The passwords module contains a single function,
read_passwords(), which is used to read a password from the
passwords files. The passwords are stored in seperate files under the
/etc/survey/passwords directory. There are two files: root and
survey containing, respectively, the required password.
The first step is the creation of the actual survey tables using the
create_survey_db.pl script.
This script initializes the question table with a list of questions from
a configuration file, questions.conf.
The questions table is then populated.
Once the database has been created, it is important that a user, survey,
be created with access rights for SELECT, INSERT, and DELETE.
The survey page starts by calling the survey.cgi script.
This script uses the Perl CGI
object to create and or modify a cookie and to create a form. Once the user
fills out the form and clicks the SUBMIT button, the next page is
invoked.
The CGI form is driven by the contents of the questions table.

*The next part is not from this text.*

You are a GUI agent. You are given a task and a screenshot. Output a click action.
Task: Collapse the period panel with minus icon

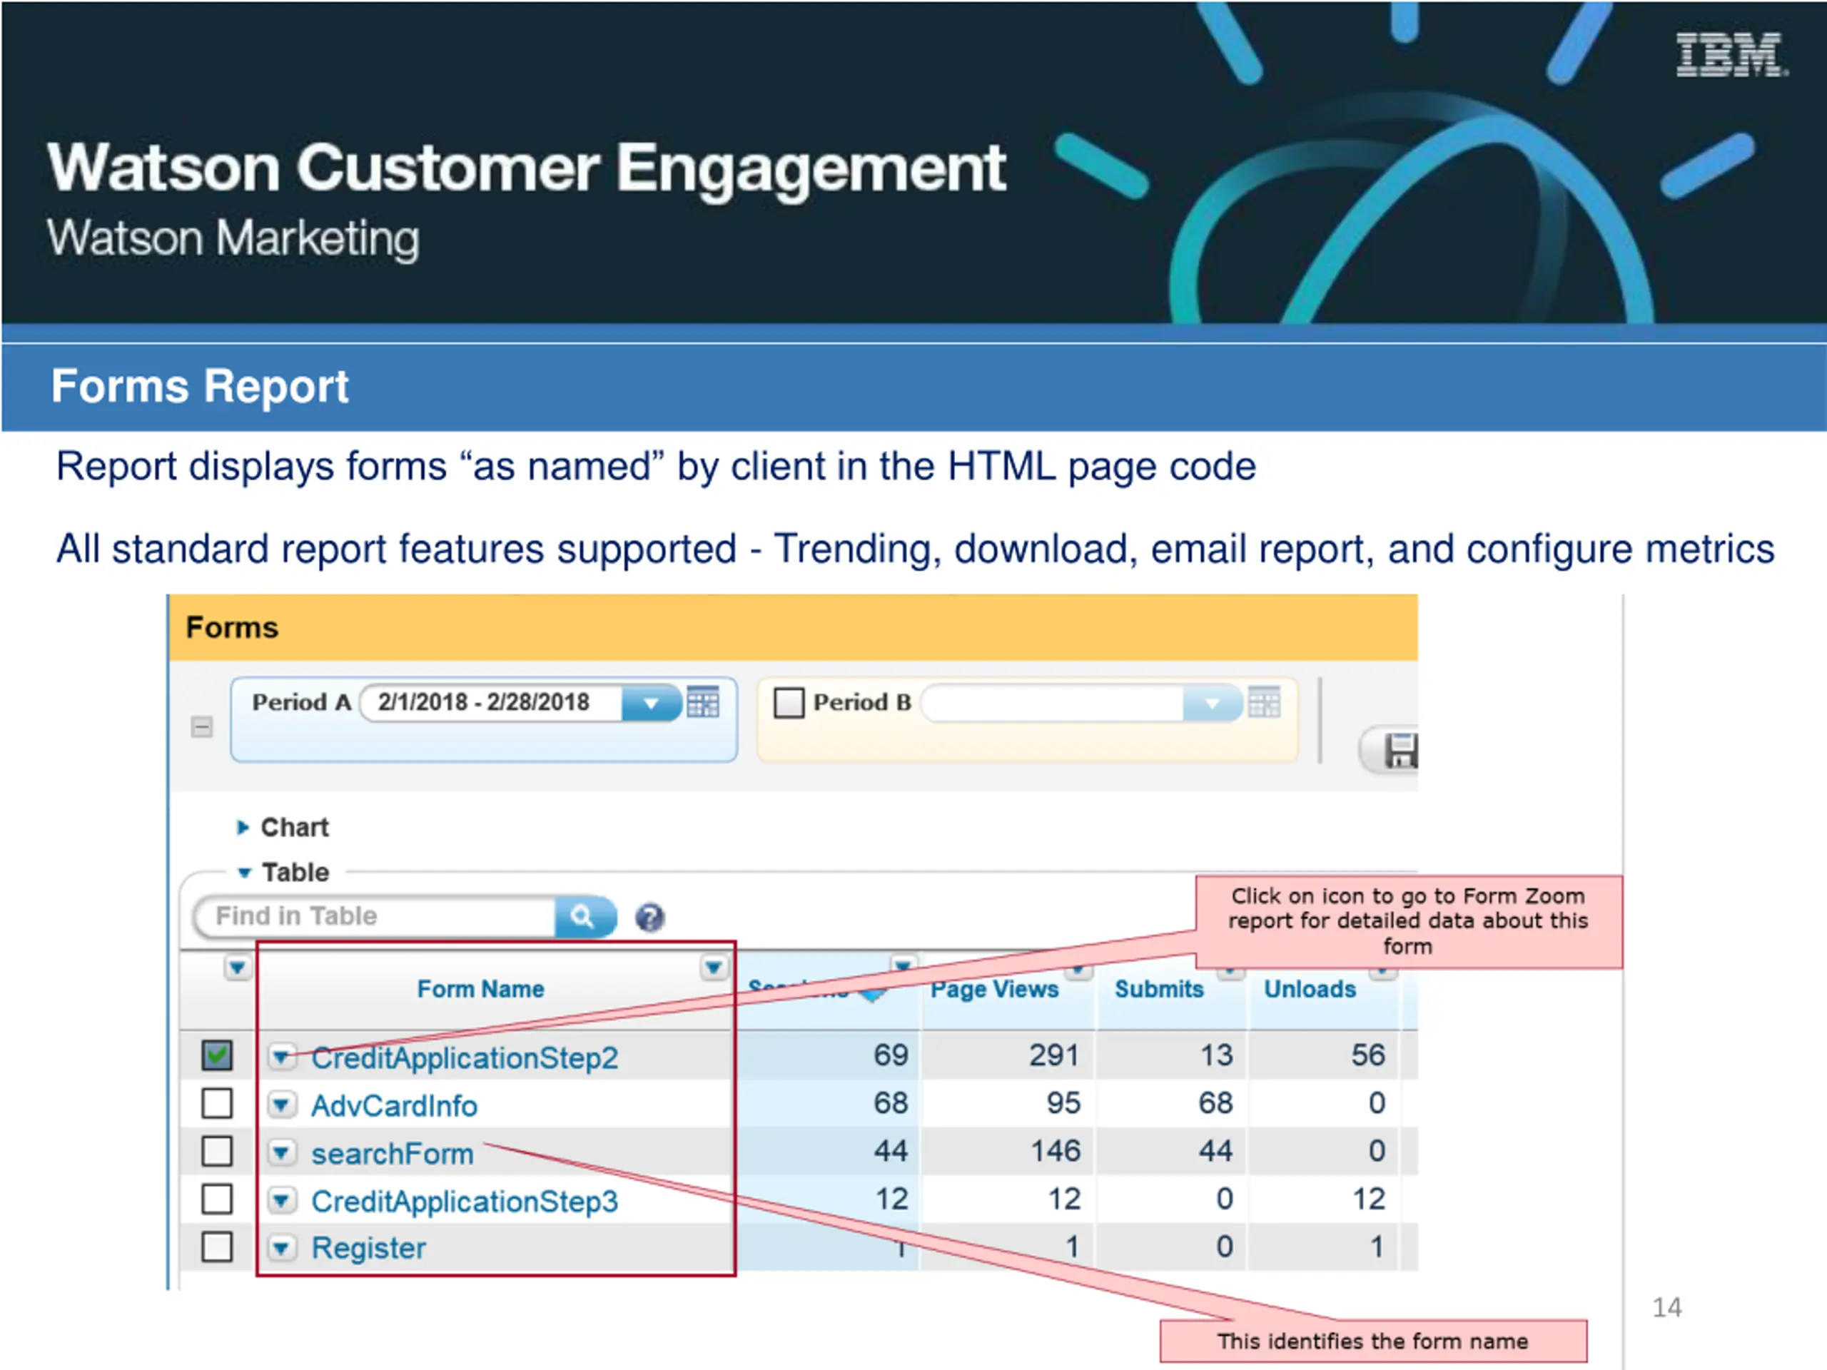[x=202, y=727]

The
sections table delimites the questions into groups, and the choices
table contains a record for each choice a particular question might have (i.e.
"Please choose your gender:", and there would be three rows in the
choices file: male, female or no_answer).
If no cookie has yet been created on the user's machine, a unique id is extracted from a table in the survey database. This is done by using the DBD::MySql perl libraries. If, on the other hand, a cookie does indeed exist on the user's machine, the unique id number is extracted from the cookie itself. The form is then prepopulated with the respondent's previous entries (the responses table drives the pre-population).
This script commits the user's answers (from the previous form) to the database. The user's responses for the entire survey are then read back from the database and displayed.
This software has been released under the GNU General Public License.